Aldeias do território Guarita tornam-se o segundo território no Brasil e no mundo a utilizar a tecnologia dos mosquitos estéreis por irradiação
As aldeias Km10 e Linha Esperança, localizadas no território indígena Guarita, em Tenente Portela, no estado do Rio Grande do Sul, iniciaram uma nova etapa no controle do mosquito Aedes aegypti, transmissor dos vírus da dengue, Zika e chikungunya. A região passou a utilizar a Técnica do Inseto Estéril por irradiação (TIE por irradiação), estratégia inovadora que substitui o uso de inseticidas por uma abordagem biológica e ambientalmente segura.
Financiada pelo Ministério da Saúde (MS), a iniciativa integra as ações de vigilância e controle de arboviroses em áreas onde o uso de produtos químicos é restrito, como territórios indígenas e reservas ecológicas.
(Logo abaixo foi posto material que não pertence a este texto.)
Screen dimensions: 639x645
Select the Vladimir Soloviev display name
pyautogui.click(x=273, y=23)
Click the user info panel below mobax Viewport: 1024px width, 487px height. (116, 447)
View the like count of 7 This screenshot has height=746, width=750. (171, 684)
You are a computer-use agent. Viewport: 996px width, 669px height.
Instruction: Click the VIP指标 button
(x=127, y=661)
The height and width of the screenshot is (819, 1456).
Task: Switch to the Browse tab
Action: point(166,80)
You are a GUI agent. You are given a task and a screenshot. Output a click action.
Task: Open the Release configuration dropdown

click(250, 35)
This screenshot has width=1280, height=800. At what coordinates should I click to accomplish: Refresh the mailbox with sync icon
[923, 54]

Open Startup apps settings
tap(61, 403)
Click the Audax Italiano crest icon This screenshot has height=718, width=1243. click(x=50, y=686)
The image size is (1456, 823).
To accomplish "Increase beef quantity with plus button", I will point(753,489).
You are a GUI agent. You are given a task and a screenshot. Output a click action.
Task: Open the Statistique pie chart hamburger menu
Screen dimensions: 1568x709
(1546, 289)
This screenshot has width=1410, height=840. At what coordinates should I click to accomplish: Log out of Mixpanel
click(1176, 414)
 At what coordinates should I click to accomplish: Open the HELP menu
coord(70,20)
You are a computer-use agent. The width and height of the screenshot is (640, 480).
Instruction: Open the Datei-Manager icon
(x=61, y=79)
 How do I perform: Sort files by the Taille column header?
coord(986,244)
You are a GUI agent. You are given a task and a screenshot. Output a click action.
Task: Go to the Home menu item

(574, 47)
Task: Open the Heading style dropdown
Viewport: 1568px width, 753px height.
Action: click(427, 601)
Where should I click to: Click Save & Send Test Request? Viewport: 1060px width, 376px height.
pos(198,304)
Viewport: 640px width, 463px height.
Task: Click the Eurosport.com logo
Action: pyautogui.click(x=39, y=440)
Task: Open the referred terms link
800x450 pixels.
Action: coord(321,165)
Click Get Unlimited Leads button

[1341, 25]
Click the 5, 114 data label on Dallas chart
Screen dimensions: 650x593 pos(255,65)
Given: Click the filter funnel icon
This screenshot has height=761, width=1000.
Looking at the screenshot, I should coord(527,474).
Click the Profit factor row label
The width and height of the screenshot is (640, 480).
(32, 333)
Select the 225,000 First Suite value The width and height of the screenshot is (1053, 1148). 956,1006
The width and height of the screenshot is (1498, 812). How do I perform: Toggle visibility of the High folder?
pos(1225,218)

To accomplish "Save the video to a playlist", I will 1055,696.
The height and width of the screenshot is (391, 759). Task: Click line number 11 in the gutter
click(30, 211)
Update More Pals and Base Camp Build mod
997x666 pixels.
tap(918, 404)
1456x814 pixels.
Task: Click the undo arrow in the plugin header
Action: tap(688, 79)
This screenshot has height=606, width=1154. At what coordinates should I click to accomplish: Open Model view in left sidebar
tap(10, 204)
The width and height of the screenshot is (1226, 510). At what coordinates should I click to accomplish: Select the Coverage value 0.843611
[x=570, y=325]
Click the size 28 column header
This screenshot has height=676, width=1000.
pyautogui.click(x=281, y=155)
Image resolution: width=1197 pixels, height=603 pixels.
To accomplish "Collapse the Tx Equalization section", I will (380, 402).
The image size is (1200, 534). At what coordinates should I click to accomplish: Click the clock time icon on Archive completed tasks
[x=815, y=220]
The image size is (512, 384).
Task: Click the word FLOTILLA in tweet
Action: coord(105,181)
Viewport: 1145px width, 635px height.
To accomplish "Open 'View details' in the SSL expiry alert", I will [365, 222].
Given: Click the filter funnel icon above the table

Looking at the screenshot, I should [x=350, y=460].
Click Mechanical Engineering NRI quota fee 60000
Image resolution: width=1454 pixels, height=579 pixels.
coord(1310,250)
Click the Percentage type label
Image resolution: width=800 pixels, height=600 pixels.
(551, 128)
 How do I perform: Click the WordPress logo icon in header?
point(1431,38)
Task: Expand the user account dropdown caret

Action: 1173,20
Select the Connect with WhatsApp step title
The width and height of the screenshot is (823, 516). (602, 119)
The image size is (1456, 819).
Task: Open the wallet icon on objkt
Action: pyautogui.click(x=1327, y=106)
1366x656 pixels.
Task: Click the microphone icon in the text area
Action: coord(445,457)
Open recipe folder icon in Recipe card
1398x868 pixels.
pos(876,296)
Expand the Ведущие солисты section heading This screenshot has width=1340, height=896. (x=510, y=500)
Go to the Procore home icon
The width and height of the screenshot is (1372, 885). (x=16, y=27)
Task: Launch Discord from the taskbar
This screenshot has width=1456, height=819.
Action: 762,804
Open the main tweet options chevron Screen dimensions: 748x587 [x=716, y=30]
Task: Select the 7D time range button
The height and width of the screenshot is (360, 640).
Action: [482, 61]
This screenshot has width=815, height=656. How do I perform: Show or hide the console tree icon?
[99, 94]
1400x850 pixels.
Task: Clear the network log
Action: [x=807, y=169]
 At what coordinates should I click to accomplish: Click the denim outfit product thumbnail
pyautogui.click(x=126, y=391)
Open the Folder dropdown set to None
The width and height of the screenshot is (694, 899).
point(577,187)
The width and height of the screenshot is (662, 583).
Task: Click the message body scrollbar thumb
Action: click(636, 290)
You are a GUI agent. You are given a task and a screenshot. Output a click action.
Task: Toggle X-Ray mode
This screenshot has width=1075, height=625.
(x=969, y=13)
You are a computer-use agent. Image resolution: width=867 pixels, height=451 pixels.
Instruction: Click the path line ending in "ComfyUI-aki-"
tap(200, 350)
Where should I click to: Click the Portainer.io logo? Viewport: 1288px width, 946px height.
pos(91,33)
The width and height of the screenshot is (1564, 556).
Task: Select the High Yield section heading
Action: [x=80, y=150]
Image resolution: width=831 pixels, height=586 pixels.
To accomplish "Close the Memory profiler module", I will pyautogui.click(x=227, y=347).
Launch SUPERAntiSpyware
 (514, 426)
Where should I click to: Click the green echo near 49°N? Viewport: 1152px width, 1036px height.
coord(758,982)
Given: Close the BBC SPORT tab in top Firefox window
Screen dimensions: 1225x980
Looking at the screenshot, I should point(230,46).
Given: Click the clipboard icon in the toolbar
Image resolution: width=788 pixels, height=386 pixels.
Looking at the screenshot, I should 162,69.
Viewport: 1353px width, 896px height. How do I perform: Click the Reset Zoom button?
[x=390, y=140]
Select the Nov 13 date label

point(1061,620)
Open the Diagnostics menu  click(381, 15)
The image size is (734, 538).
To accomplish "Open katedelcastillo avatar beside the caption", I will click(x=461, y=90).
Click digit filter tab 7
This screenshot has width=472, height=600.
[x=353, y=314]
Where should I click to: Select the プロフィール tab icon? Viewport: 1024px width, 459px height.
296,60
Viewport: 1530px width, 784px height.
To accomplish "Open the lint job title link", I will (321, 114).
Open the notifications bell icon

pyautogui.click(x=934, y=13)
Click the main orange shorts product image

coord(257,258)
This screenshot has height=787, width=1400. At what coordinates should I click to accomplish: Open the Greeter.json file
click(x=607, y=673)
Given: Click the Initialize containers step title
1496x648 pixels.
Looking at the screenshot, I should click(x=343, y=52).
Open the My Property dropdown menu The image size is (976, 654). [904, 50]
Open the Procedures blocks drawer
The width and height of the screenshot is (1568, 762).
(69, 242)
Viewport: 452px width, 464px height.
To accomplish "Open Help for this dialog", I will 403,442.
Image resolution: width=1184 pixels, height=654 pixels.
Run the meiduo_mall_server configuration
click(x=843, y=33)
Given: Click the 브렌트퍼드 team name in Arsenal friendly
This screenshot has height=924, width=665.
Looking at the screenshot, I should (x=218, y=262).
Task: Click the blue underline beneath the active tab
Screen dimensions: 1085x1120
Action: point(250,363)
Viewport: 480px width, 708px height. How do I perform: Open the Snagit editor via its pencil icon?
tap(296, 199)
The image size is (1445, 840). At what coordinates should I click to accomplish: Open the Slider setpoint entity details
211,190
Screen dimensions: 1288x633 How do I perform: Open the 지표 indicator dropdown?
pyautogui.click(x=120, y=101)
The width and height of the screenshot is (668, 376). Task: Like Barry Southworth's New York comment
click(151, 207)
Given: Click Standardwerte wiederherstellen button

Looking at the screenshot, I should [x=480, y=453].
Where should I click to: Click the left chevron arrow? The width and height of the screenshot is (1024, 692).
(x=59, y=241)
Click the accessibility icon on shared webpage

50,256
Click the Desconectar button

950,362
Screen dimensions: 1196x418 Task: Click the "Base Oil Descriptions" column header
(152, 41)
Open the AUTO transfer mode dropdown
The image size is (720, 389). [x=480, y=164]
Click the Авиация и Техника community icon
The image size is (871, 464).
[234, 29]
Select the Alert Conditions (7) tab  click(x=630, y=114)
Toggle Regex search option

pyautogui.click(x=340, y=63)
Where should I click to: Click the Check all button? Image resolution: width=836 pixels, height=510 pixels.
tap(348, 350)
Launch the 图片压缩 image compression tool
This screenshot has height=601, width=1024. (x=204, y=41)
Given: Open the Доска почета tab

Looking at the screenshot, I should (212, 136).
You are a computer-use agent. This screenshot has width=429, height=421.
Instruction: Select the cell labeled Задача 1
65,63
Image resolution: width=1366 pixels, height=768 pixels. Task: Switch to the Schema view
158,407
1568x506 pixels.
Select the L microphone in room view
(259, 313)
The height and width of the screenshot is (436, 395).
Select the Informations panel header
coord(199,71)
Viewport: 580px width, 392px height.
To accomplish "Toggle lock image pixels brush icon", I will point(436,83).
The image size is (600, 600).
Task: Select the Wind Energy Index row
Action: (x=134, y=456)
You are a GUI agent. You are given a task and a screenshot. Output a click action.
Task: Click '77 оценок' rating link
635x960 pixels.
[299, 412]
A tecnologia consiste na liberação controlada de mosquitos machos estéreis de Aedes aegypti que, ao se acasalarem com fêmeas da espécie, impedem a geração de novos descendentes, contribuindo para a redução da população do vetor.
A implementação no território Guarita ocorre como complemento a um trabalho já consolidado de vigilância e prevenção das arboviroses. Há cerca de um ano, as aldeias participam de um processo contínuo de monitoramento do mosquito por meio de ovitrampas, além de atividades de educação em saúde e mobilização comunitária para eliminação de criadouros.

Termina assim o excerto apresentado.